··· Excerpt
2) There's a whole SEO industry that operates on a hazy interpretation of what Google is supposed to be doing these days ... lots of companies know what SEO is, they know what it does, they know why they need it, and they pay out the arse for it. This brings clarity to that industry and those companies instead of letting them reverse engineer the changes you make and speculate on what matters. If they're willing to pay $100s/hr for SEO they'll surely pay $1000s for a roadmap straight from the source. That's like a printing press for money because that data expires when you act on it.

Money creates an unfair advantage right now. Pay people to spam backlinks to your website and you'll rate higher. Pay people to write summaries of blog posts and eventually you'll rate higher than those blogs you're sourcing your content from just because you can afford to generate more content faster. Pay people to submit and vote on digg, reddit, bla bla bla. Pay people to write about your product and create content. Pay people to market your site by writing content tailored for social media communities and get 1000s of backlinks. Pay people to do viral marketing stuff. Pay people to link to you. Pay Google to feature you above the search results.
······
··· Data under study
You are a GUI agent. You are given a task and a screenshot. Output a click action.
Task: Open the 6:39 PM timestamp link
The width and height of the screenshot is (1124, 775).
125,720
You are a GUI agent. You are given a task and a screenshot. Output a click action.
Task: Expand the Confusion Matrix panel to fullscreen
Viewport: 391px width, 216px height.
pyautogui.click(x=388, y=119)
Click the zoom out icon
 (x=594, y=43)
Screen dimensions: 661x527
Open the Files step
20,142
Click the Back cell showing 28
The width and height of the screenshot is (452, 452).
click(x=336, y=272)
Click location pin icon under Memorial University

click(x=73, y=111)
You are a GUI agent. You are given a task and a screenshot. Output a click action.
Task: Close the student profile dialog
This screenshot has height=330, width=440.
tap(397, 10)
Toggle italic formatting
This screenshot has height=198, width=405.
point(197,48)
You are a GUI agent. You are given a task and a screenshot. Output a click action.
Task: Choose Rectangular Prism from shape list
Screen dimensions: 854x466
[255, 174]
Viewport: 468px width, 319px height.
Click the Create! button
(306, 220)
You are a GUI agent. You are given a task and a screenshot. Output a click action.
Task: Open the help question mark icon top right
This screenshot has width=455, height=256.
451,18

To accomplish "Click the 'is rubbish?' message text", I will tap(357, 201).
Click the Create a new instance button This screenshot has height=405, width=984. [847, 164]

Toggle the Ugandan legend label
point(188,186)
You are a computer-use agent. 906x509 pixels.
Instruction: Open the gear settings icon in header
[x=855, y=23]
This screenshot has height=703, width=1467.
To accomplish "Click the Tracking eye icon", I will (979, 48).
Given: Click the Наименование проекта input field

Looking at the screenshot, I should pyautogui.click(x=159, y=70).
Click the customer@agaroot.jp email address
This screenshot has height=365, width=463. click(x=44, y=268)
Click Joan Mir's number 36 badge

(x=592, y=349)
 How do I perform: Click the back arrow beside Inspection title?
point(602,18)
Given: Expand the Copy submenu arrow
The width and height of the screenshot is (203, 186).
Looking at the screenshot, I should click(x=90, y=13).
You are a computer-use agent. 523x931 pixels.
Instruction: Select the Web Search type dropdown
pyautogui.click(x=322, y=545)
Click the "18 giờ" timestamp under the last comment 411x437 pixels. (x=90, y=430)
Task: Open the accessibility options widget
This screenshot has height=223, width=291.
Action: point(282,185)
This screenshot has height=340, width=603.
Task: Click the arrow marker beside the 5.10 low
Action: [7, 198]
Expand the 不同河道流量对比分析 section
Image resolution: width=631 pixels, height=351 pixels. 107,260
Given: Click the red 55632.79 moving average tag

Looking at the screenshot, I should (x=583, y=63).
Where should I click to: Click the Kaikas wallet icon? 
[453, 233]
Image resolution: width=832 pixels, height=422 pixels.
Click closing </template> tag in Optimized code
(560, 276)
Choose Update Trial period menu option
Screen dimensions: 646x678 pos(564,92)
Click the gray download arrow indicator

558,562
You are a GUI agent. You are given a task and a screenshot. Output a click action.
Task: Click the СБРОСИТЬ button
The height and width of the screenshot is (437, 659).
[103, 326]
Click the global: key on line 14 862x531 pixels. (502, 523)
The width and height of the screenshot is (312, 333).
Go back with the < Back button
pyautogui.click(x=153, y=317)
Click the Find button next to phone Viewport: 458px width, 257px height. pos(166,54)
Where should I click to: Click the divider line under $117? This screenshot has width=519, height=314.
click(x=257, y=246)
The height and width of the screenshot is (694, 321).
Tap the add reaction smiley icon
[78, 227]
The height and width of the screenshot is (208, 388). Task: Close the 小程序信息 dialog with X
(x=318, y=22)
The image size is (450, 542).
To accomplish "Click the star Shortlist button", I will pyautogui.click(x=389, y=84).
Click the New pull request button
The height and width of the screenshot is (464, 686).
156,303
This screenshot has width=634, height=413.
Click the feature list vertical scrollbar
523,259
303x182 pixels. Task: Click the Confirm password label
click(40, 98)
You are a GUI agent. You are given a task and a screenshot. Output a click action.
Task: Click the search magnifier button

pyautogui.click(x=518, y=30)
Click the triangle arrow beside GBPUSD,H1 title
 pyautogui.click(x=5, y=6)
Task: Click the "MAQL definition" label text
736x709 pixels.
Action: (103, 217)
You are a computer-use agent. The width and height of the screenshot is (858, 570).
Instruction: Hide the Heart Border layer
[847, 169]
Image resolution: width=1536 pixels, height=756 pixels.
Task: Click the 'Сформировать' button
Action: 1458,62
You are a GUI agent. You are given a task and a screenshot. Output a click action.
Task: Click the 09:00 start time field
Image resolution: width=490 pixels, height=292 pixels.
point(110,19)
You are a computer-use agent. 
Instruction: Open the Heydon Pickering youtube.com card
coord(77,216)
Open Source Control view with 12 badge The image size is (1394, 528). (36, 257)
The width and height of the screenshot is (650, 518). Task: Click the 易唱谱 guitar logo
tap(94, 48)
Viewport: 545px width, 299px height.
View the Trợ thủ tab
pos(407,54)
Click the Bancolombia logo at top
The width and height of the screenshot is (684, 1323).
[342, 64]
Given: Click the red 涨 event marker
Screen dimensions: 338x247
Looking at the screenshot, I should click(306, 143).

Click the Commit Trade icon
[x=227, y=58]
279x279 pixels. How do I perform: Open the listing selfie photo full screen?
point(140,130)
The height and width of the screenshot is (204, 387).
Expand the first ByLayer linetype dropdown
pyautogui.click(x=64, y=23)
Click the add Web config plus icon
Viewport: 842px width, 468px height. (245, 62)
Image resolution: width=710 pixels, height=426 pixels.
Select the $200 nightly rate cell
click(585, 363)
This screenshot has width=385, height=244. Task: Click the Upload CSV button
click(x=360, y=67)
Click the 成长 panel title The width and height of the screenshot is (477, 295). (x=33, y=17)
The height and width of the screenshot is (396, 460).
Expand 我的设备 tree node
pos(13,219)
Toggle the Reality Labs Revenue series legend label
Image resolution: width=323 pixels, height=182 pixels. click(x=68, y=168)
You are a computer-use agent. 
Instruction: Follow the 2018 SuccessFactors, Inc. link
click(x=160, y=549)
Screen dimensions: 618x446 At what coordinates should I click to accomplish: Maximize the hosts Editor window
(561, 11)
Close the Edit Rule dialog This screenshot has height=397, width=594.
······
Reproduce the portion of the SEO passage that opens with the words "Money creates an" and closes with "the search results.", replacing "backlinks" with "inbound links" wherever it occurs.

Money creates an unfair advantage right now. Pay people to spam inbound links to your website and you'll rate higher. Pay people to write summaries of blog posts and eventually you'll rate higher than those blogs you're sourcing your content from just because you can afford to generate more content faster. Pay people to submit and vote on digg, reddit, bla bla bla. Pay people to write about your product and create content. Pay people to market your site by writing content tailored for social media communities and get 1000s of inbound links. Pay people to do viral marketing stuff. Pay people to link to you. Pay Google to feature you above the search results.